Your objective:
Setting aside any pictures, reproduce the data exactly.

=====

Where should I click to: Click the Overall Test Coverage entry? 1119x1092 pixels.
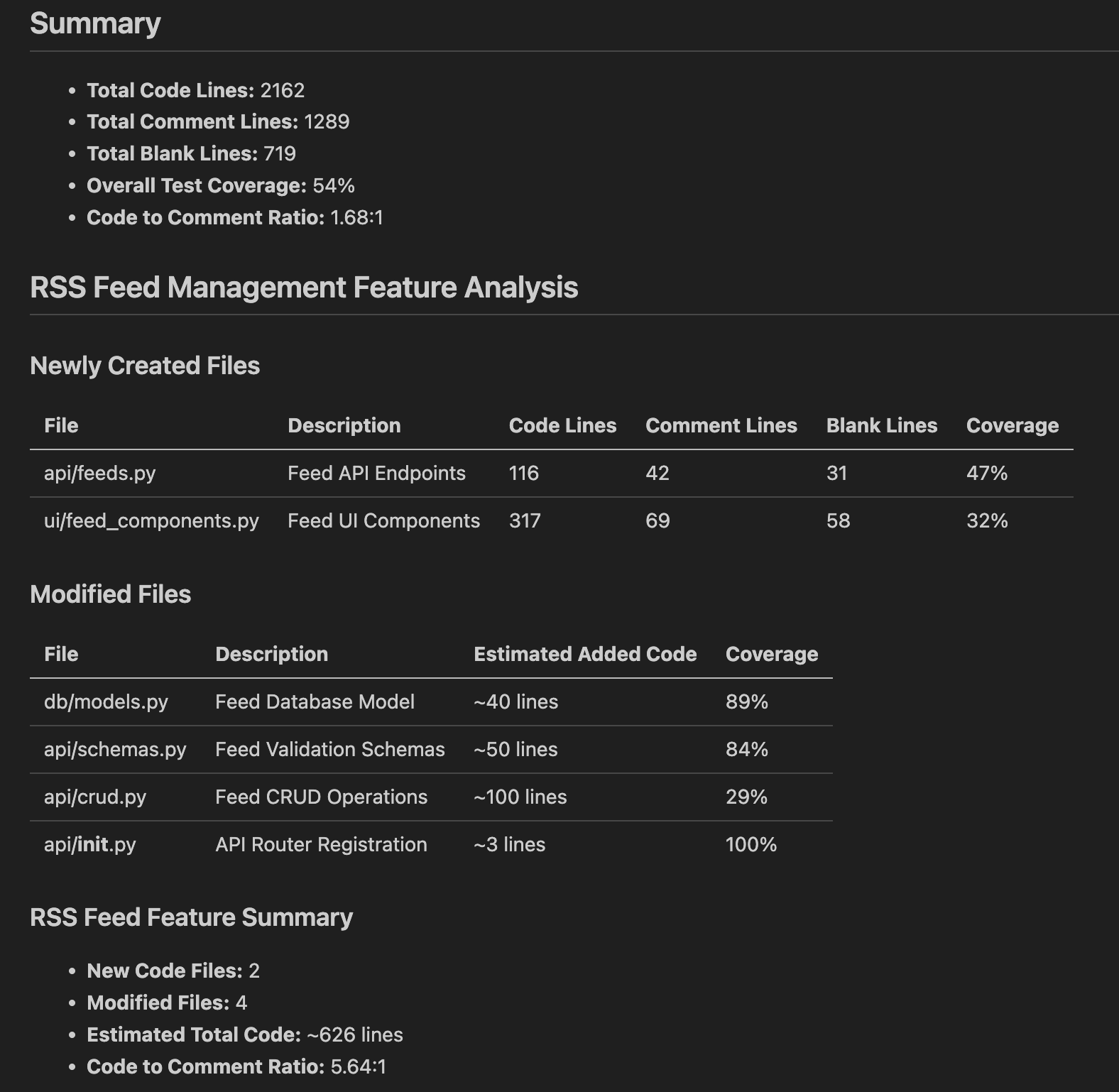[x=220, y=185]
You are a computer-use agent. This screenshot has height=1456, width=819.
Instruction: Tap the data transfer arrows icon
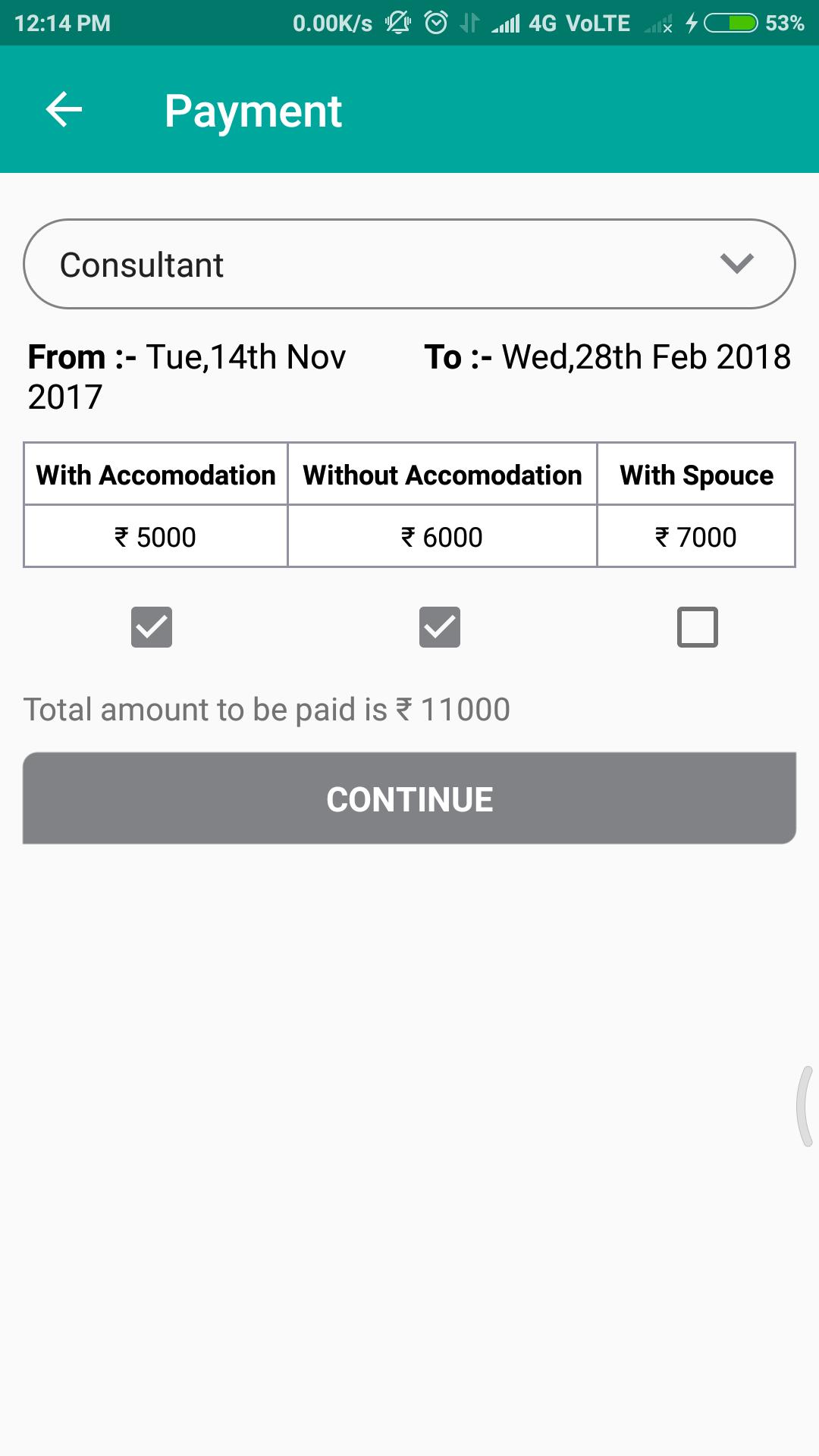[x=469, y=23]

=====

Expected answer:
Where should I click to: Click the Overall Test Coverage entry? 1119x1092 pixels.
[x=220, y=185]
You are a computer-use agent. This screenshot has height=1456, width=819.
Instruction: Tap the data transfer arrows icon
[x=469, y=23]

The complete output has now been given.